The Finnish example, often cited a case study to be followed by other nations, has turned the Nordic country into a high-tech knowledge economy. But a new report calls for a rethink of the current model, which experts say has become "complicated".
In particular, the study, commissioned by the Finnish government, says business support structures are in need of reform. Companies, especially SMEs and start-ups, find the system difficult to use because support schemes for entrepreneurship are dispersed across several organisations.
Growth in businesses should be promoted through both individual and corporate tax incentives, according to the report, which may raise eyebrows in European countries keen to mimic Finland's relative success.
Finland is failing to attract foreign researchers, well-educated expats and the R&D departments of knowledge-intensive overseas businesses, the evaluation finds. Strong incentives to increase the mobility of researchers and strengthen international partnerships in universities and research institutions are proposed as a remedy.
The report commends Finland for its strong regional education system, with hundreds of campuses dispersed across the country. However, the expert panel that compiled the analysis says allocating aid to areas outside centres of growth can slow productivity gains.
The evaluation was carried out by a large international panel led by Professor Reinhilde Veugelers, a Belgian innovation expert. It forms part of a general effort by the Finnish government to revamp its highly-rated innovation system, which officials fear has been losing its shine.

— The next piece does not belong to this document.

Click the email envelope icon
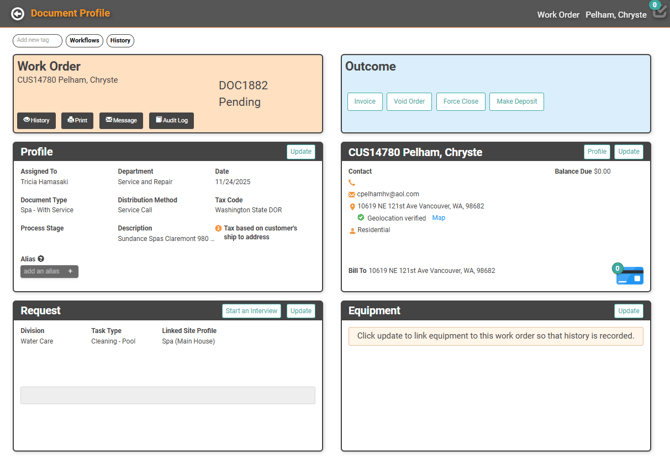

Finland has consistently fared well in international comparative studies but progress has slowed somewhat in recent years. Having increased its share of new patents filed at the European Patent Office during its economic recovery, generation of new intellectual property has plateaued.

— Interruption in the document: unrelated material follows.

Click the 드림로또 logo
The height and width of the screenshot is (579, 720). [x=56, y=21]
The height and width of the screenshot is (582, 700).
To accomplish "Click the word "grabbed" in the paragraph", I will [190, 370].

The process of reform is likely to include an overhaul of the university system. The new report suggests developing targets for research and innovation in higher education. It calls on the government to create clearer roles for colleges involved in applied sciences and to expand the size of university faculties.
Universities should step up their involvement with specialised research as part of a broader effort to strengthen international collaboration, the report says.
One of the more radical proposals put forward by the expert panel is to transfer basic sectoral research to universities and divide the remaining research activities between four or five institutions, rather than the current 18 higher education bodies.
Risk-taking and experimental practices will be required to keep the Finnish economy's advantage in a number of technology sectors, it says.